PASSAGE SHOWN =
NORTH Queensland lime growers fear the collapse of their industry in their region as the Federal Government continues with the plan to import limes from Mexico but a Far Northern MP stands firmly against the decision.
Katter’s Australian Party MP Bob Katter said he had little faith the government could seriously control the threat of pests and diseases by allowing the import of Mexican limes, after it recently completed its risk analysis.
Mr Katter wrote to the Federal Agriculture Minister expressing his concerns over biosecurity issues associated with importing Mexican limes, including the threat of, but not limited to citrus scab, citrus leprosis and Asian citrus psyllid – a vector for the most devastating citrus disease worldwide.
“These limes I would argue have around 20 different diseases that we don’t have in Australia,” Mr Katter said.
“You believe in the tooth fairy, if you believe we’re not going to get those diseases in Australia.
“We’ve had disease outbreaks that have cost this country hundreds of millions of dollars, because you opened the door.”
Mr Katter also questioned what ethical standards would be considered when permitting the import of these limes, with questions surrounding disparity in wage standards, input costs and whether Australia was even in need of additional supply of limes.
In his response to Mr Katter, the minister said: “The science is clear that fresh lime fruit from Mexico is not a pathway for establishment of these organisms and does not pose a biosecurity risk.”
The minister did not respond to questions on the economic impacts of the decision.
Tablelands grower Karen Muccignat has farmed limes at Mutchilba, west of Mareeba for over 30 years, and has fought against several import proposals over the past six years, including the South Pacific in 2017, before “keeping at bay” a call to ship in Mexican citrus.
“In my submissions (against Mexican limes) I had pointed out a few diseases they’d missed, and we’ve been sending them back to the drawing board,” Ms Muccignat said.

PROVIDED MATERIAL =
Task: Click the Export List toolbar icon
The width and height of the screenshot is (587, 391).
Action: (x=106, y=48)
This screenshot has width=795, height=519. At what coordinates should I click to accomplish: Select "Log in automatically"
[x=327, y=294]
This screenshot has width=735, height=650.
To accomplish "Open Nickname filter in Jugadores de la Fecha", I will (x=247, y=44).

REQUIRED WORK =
a - Reproduce the passage from the article on Mexican lime imports, starting with "Katter’s Australian Party" and going on through "citrus disease worldwide.".
b - Based on the article about importing limes from Mexico, mark each statement yes or no and quote the words that decide it: (i) Karen Muccignat has farmed limes at Mutchilba for over 30 years; (ii) the minister answered questions on the economic impacts of the decision; (iii) Mr Katter sent his concerns to the Federal Treasurer.
c - Carry the article on Mexican lime imports forward with the next few sentences, picking up after its last one.

TASK-BY-TASK OUTPUTS =
a -
Katter’s Australian Party MP Bob Katter said he had little faith the government could seriously control the threat of pests and diseases by allowing the import of Mexican limes, after it recently completed its risk analysis.
Mr Katter wrote to the Federal Agriculture Minister expressing his concerns over biosecurity issues associated with importing Mexican limes, including the threat of, but not limited to citrus scab, citrus leprosis and Asian citrus psyllid – a vector for the most devastating citrus disease worldwide.

b -
(i) Yes: "has farmed limes at Mutchilba, west of Mareeba for over 30 years"
(ii) No: "The minister did not respond to questions on the economic impacts of the decision."
(iii) No: "Mr Katter wrote to the Federal Agriculture Minister"

c -
“But they only allow you to speak on pests and diseases, because of trade agreements, you can’t speak on how it will affect your industry – the economic effects.”
Ms Muccignat said North Queensland growers were already at a disadvantage to their southern counterparts, due to the tyranny of distance impacting costs of inputs and transportation.
“We grow 52 weeks a year, down south, they don’t operate during winter. So that’s when we make up a bit of ground with our costs because during the summer, there’s an oversupply and sometimes we’re hardly breaking even.
“Mexico has a similar climate to ours, but their inputs would be nothing compared to ours. I wouldn’t be surprised if they can send their fruit here for the same price it costs us to produce.”
She said another element the government had failed to acknowledge was the power of the major supermarkets and their influence over fruit trading agents.
“For example, the market might be saying a tray of limes is worth $70 or so, but the supermarkets don’t want to pay over $50. That puts the agent under pressure, and then they’ll turn to those Mexican limes to please the retailer.
“There are more protocols for us to ship to another state, than there are for Mexican limes to come here.
“It really just feels like a war on Australian farming.”